**抜粋本文:**
◇ ◇ ◇ ◇ ◇
ムソルグスキー 組曲「展覧会の絵」(ラヴェル編)2

たいこ叩きのムソルグスキー 組曲「展覧会の絵」名盤試聴記

サー・ゲオルグ・ショルティ/シカゴ交響楽団

icon★★★★☆
「プロムナード」低い倍音を含んだトランペット。速めのテンポではつらつと進みます。「こびと」ゆっくりめに進みますがオケは強奏部分でも爆発しません。割とあっさりとした表現です。「プロムナード」のどかで穏やかです。「古城」少し硬めの音質のサックス・ソロ。「プロムナード」ここも速めのテンポで颯爽と進みます。「テュイルリーの庭」ショルティの不器用さか、楽譜に忠実過ぎて滑らかさを欠いている部分もあります。「ビドロ」柔らかく美しいチューバ。「プロムナード」ここのプロムナードも爽やかに演奏されます。「殻をつけたひなの踊り」ひなが動き回る様子を上手く表現しています。「サミュエル・ ゴールデンベルクとシュミュイレ」弦の凄いエネルギーを感じます。悲しげなミュートを付けたトランペット。「リモージュ」明るくはつらつとしたホルン。賑やかな市場の様子で。「カタコンブ」抑え気味ですが、重く響く和音が美しい。「バーバ・ヤーガの小屋」スピード感と強いエネルギーを放出する冒頭。 「キエフの大きな門」広大なスケール感。弱音は必要以上に弱く演奏することは無く、静寂感や緊張感はありません。最後はシカゴsoのパワー全開で気持ちがスッとするような開放感でした。

ショルティの不器用なところも垣間見えたりしましたが、シカゴsoの名人芸を見せつけるような演奏には圧倒されました。
◇ ◇ ◇ ◇ ◇
**作業目標:** 上の『展覧会の絵』試聴記から、「たいこ叩きのムソルグスキー 組曲「展覧会の絵」名盤試聴記」を含む語句で始まり「うな演奏には圧倒されました。」で終わる部分を、一字も変えずに抽出してください。

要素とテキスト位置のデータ
◇ ◇ ◇ ◇ ◇
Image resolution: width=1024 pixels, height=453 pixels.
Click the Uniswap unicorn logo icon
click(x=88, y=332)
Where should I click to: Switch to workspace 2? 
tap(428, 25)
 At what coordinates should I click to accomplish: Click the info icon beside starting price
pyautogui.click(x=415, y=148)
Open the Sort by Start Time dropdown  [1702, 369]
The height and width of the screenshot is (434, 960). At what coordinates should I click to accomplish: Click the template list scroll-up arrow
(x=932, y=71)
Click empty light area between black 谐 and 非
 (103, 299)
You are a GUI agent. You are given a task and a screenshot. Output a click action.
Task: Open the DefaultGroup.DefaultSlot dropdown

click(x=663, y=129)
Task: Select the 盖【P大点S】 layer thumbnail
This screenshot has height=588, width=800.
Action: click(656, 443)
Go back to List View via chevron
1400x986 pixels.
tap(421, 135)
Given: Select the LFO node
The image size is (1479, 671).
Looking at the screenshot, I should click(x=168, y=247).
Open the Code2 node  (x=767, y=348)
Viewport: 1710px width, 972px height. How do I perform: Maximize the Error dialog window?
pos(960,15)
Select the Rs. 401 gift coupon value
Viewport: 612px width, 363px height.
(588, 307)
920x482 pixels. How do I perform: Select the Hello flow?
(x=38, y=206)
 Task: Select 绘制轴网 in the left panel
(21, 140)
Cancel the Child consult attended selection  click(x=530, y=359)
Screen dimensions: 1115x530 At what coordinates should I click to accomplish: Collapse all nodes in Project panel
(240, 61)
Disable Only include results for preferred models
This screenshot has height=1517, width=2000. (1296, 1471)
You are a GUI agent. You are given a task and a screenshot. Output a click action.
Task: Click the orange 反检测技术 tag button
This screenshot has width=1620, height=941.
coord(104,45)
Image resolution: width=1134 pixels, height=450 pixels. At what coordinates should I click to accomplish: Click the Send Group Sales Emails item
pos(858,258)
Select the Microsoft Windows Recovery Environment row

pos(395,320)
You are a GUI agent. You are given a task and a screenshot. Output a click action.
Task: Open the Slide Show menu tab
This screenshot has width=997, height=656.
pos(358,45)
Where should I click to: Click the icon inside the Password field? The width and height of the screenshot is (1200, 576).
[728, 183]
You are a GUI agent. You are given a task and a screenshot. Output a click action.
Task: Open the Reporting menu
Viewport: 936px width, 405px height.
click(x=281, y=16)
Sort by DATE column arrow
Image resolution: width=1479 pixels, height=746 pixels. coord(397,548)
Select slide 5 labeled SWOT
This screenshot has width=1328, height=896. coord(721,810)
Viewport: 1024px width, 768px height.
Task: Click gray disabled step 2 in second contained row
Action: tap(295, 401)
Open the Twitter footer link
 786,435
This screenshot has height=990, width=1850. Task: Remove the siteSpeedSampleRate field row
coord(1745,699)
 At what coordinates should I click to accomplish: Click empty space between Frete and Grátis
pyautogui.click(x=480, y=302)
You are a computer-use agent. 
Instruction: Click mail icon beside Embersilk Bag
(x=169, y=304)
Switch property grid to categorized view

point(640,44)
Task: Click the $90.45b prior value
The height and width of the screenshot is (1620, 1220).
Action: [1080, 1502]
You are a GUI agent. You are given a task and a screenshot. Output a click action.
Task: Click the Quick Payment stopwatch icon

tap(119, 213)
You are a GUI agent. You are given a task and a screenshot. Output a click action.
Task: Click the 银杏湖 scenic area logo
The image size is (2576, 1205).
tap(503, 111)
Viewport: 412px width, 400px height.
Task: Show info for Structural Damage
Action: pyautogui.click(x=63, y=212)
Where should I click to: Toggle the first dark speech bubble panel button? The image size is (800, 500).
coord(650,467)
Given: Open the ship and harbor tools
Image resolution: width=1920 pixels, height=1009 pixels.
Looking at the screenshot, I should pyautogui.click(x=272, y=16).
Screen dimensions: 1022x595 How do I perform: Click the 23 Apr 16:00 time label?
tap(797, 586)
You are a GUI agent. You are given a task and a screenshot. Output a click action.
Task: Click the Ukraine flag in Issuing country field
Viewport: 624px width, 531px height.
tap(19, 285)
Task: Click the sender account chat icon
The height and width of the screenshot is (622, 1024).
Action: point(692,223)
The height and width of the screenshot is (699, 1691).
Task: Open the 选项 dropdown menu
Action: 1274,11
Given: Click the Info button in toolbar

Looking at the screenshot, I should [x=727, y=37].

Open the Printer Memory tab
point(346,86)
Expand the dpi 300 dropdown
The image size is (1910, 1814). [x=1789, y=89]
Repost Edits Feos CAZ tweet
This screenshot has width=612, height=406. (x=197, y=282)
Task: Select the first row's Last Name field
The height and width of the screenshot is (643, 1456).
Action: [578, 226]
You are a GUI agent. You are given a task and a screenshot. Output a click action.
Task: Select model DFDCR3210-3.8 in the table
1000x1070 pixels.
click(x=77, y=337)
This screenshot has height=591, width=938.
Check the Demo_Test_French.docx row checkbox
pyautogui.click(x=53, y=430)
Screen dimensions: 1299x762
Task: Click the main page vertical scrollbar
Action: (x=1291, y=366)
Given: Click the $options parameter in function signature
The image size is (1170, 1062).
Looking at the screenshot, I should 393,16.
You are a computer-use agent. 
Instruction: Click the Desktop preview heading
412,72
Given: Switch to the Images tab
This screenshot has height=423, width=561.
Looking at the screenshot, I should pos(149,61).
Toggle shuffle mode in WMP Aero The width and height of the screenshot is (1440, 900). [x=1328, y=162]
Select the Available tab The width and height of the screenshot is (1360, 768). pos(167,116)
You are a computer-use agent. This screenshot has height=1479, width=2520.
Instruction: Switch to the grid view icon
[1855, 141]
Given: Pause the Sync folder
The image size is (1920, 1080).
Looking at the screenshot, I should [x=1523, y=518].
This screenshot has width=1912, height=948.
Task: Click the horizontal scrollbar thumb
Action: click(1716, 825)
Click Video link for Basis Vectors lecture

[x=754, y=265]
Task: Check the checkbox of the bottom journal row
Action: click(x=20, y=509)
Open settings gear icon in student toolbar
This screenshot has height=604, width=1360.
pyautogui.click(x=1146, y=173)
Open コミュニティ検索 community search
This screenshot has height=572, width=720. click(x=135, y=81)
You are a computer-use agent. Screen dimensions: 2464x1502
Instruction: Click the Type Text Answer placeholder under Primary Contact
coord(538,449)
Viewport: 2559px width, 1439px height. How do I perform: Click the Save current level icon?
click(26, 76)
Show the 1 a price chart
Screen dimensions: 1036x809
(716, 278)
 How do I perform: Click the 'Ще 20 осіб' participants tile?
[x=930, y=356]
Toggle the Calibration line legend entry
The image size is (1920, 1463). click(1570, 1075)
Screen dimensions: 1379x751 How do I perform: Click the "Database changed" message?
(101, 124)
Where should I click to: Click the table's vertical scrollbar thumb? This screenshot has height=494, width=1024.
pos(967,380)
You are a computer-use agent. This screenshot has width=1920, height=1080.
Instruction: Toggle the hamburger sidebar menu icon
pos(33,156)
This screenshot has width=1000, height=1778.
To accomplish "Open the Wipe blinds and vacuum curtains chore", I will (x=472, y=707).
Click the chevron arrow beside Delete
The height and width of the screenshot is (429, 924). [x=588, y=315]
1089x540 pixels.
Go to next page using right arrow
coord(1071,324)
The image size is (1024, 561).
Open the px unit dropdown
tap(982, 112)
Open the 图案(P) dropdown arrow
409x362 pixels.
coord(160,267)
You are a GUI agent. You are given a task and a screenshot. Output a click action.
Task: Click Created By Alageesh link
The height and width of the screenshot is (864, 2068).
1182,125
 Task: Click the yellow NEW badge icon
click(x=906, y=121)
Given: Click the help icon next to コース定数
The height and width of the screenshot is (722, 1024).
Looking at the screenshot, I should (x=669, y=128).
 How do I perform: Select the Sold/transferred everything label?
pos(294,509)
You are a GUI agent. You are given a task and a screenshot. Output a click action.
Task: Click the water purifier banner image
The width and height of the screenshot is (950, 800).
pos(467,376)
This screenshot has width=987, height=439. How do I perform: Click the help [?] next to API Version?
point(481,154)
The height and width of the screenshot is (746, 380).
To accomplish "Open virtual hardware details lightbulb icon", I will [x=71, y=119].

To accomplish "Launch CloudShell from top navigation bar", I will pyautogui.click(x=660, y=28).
◇ ◇ ◇ ◇ ◇
**解答:**
たいこ叩きのムソルグスキー 組曲「展覧会の絵」名盤試聴記

サー・ゲオルグ・ショルティ/シカゴ交響楽団

icon★★★★☆
「プロムナード」低い倍音を含んだトランペット。速めのテンポではつらつと進みます。「こびと」ゆっくりめに進みますがオケは強奏部分でも爆発しません。割とあっさりとした表現です。「プロムナード」のどかで穏やかです。「古城」少し硬めの音質のサックス・ソロ。「プロムナード」ここも速めのテンポで颯爽と進みます。「テュイルリーの庭」ショルティの不器用さか、楽譜に忠実過ぎて滑らかさを欠いている部分もあります。「ビドロ」柔らかく美しいチューバ。「プロムナード」ここのプロムナードも爽やかに演奏されます。「殻をつけたひなの踊り」ひなが動き回る様子を上手く表現しています。「サミュエル・ ゴールデンベルクとシュミュイレ」弦の凄いエネルギーを感じます。悲しげなミュートを付けたトランペット。「リモージュ」明るくはつらつとしたホルン。賑やかな市場の様子で。「カタコンブ」抑え気味ですが、重く響く和音が美しい。「バーバ・ヤーガの小屋」スピード感と強いエネルギーを放出する冒頭。 「キエフの大きな門」広大なスケール感。弱音は必要以上に弱く演奏することは無く、静寂感や緊張感はありません。最後はシカゴsoのパワー全開で気持ちがスッとするような開放感でした。

ショルティの不器用なところも垣間見えたりしましたが、シカゴsoの名人芸を見せつけるような演奏には圧倒されました。